▶ _Text_
I was a PCV in Colombia One, and following my tour lived in a rural area south of Cali for 10 years. For years, I had anthropology students in rural villages and for a while was affiliated with a research and training program run in collaboration with the Universidad del Valle where Dorado teaches. During those years I heard many rumors and stories but never one that linked PCVs with cocaine production. If Dorado makes a sequel, the source of the rumor will be revealed as a Texas oil executive whose advances to a female volunteer (to be played by Nicole Kiddman) are firmly rejected. I can't wait to see it.
As a 1965 PCV in the rainforest Chapare (Bolivia), I was surrounded by campesinos drying their coca crops on tarps. Compressed into bales, the leaves were transported to the Cochabamba highlands where campesinos chewed them, along with the essential catalyst made from ashes, to ease the hardships of their lives.
While it was widely rumored then that much of the coca crop found its way into clandestine coca mills, there was never a suspicion that PCV's were involved in cocaine production.
Recalling the naivete' that most of us recent college graduates brought to our assingments in Bolivia, it is hard to imagine PCV's teaching the science of cocaine manufacturing. I would expect this to have been equally true then in Colombia.

▶ _Source material_
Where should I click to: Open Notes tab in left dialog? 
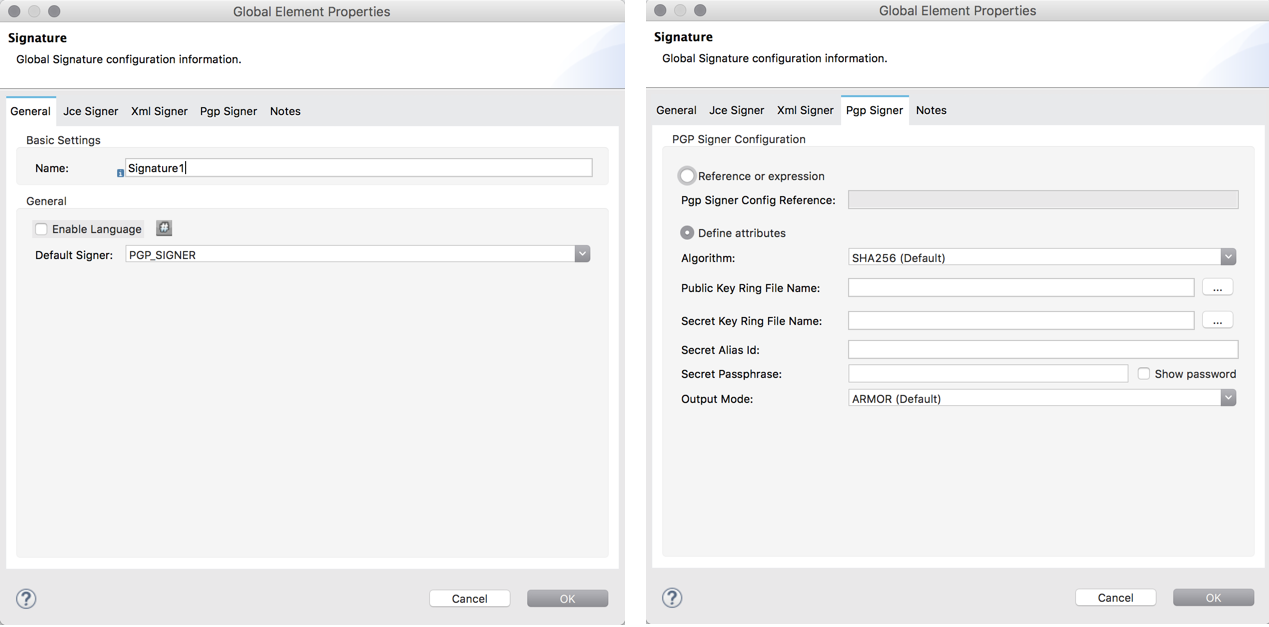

▶ _Task set_
- A) In the volunteer recollections, where were the coca leaves taken after they were pressed into bales?
- B) Turn the paragraph of the volunteer recollections that begins "As a 1965 PCV in the rainforest Chapare" into a short bulleted list that keeps its main facts.
- C) Write what comes next in the volunteer recollections, starting after the final sentence shown.

▶ _Answers per task_
- A) They were taken to the Cochabamba highlands.

- B)
- In 1965 the writer was a PCV in the rainforest Chapare in Bolivia.
- Campesinos around the writer dried their coca crops on tarps.
- The leaves were pressed into bales and carried to the Cochabamba highlands.
- There campesinos chewed them with a needed catalyst made from ashes, to ease the hardships of their lives.

- C)
By eed (66.251.56.62) on Wednesday, December 08, 2004 - 8:00 am: Edit Post |
Using the U.S. as a scape-goat always makes other countries feel better...so what else is new! We should feel grateful that we can oblige.
By eed (66.251.56.62) on Wednesday, December 08, 2004 - 8:05 am: Edit Post |
Using the U.S. as a scape-goat always makes other countries feel better...so what else is new! We should feel grateful that we can oblige.
As a RPCV who served in Colombia from 1967 to 1969, I must admit to consternation and anger that such stupidity can be credible. In my two years in Colombia, I never heard a volunteer mention cocaine. Nor did I hear any official comments by our administrators. The great majority of us were naive and optimistic young people.
Granted, there will be a few bad apples in every barrel, but there were damn few that I knew of, and even those few would not have stooped that low.
As the Peace Corps staffer resident in Cali from 1967-70, I can categorically deny the veracity of this ridiculous charge. The most serious "drug" I ever heard about was panama red, a potent form of marijuana that I was told some Volunteers enjoyed from time to time. Peace Corps had in place a strict zero tolerance policy on drug use. I didn't look for drug use but I made it clear that even guilt by association would compromise a volunteer's integrity and would result in the "Braniff Award" back to his or her home of record.
I had to terminate the service of some Volunteers for non-performance but never for drug use.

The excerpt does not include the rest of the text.